Concluding his initial statements on the soul in the Second Chapter of Gita, Lord Krsna tells Arjuna that "some look on the soul as amazing, some describe him as amazing, and some hear of him as amazing, while others, even after hearing about him, cannot understand him at all." (Bg. 2.29) It is not often that one finds a man who can understand the nature of the soul. However, we should take the statements of Krsna in Bhagavad-gita as authoritative and so learn of the constitution of the soul through Him. It is certainly wonderful that a minute particle smaller than an atom can sustain life in a body; without this atomic particle the body dies. It is also wonderful that this minute particle is eternal and that the totality of souls pervade the entire creation. Because this is beyond human conception, one should accept the authoritative statements of Krsna.

Lord Krsna tells His friend Arjuna that even if he thinks that the soul itself is perpetually being born and dying, still there is no need for his lamentation. "For one who has taken his birth, death is certain; for one who is dead, birth is certain. Therefore in the unavoidable discharge of your duty you should not lament." (Bg. 2.27) Certainly no one laments when he sees a skyscraper being erected. Nor does he lament when he sees it being dismantled. The dismantling is inevitable. In either case, even from the material point of view, one does not grieve over what is perfectly natural. "All created beings are unmanifest in their beginning, manifest in their interim state, and unmanifest again when they are annihilated. So what need is there for lamentation?" (Bg. 2.28)

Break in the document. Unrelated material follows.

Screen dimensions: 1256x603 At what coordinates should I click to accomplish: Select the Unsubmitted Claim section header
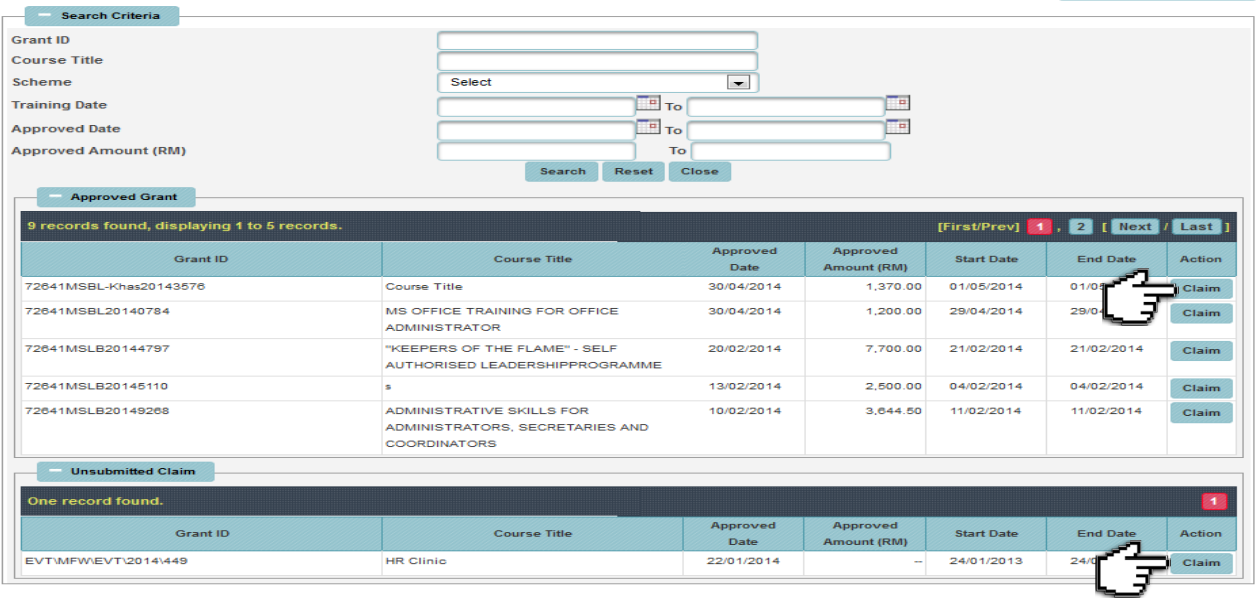135,471
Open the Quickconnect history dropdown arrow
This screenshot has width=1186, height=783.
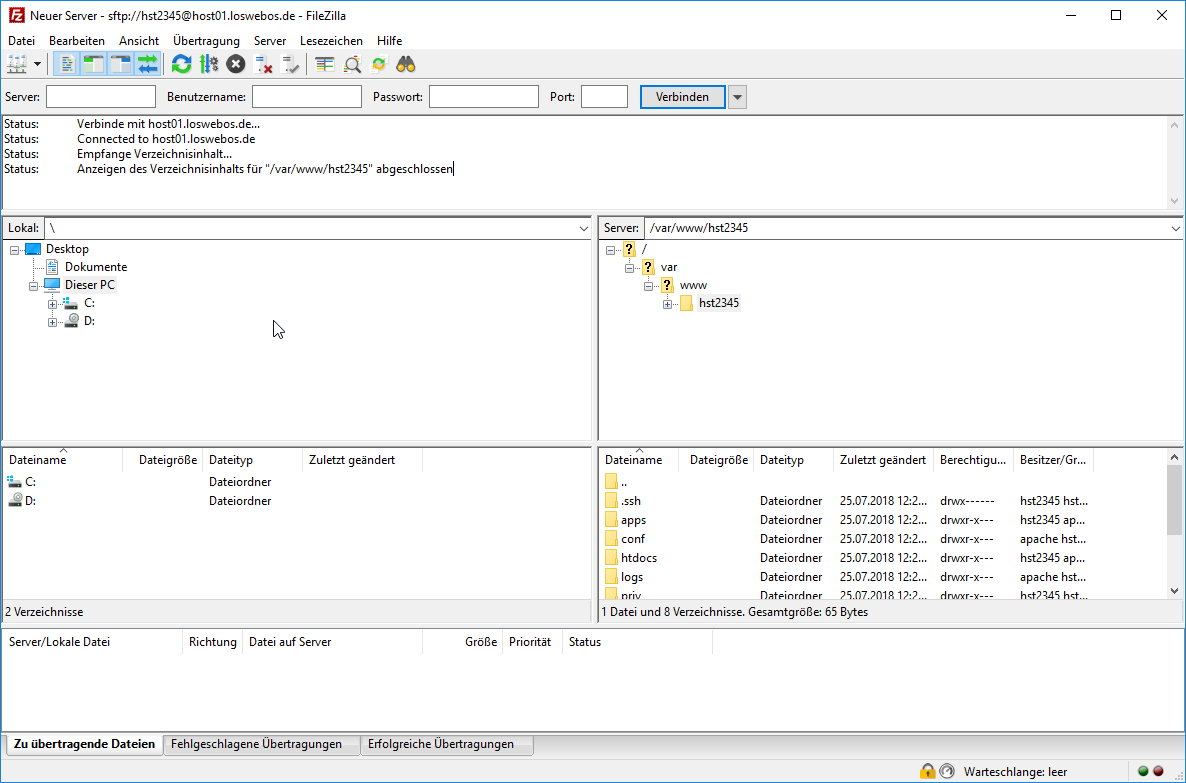coord(737,97)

Vedic wisdom encourages self-realization based on the nonexistence of the material body. As far as the eternal spirit soul is concerned. the material body has no factual existence. One may dream of becoming a great king or a great general or even a pauper, but when one awakes, the body in his dream no longer has substantiality. Nor did it ever have substantiality. So identification with the material body is a sort of dream for the spirit soul.

The process of the awakening of the soul is joyful, and the dream of entanglement is painful. Just as one is awakened from sleep by sounds, the sleeping soul is awakened by the sabda, or sound incarnation, of the Lord imparted to the soul by the spiritual master. The sabdas which the spiritual master uses to awaken the sleeping souls are the sounds of Bhagavad-gita and the holy names of Krsna. Since it is inevitable that one who is sleeping will awake, one should not become disheartened if it seems that he continues to lounge even after hearing the call to arise. Eventually the sabda will enact, and the drowsy soul will enter into his blissful position.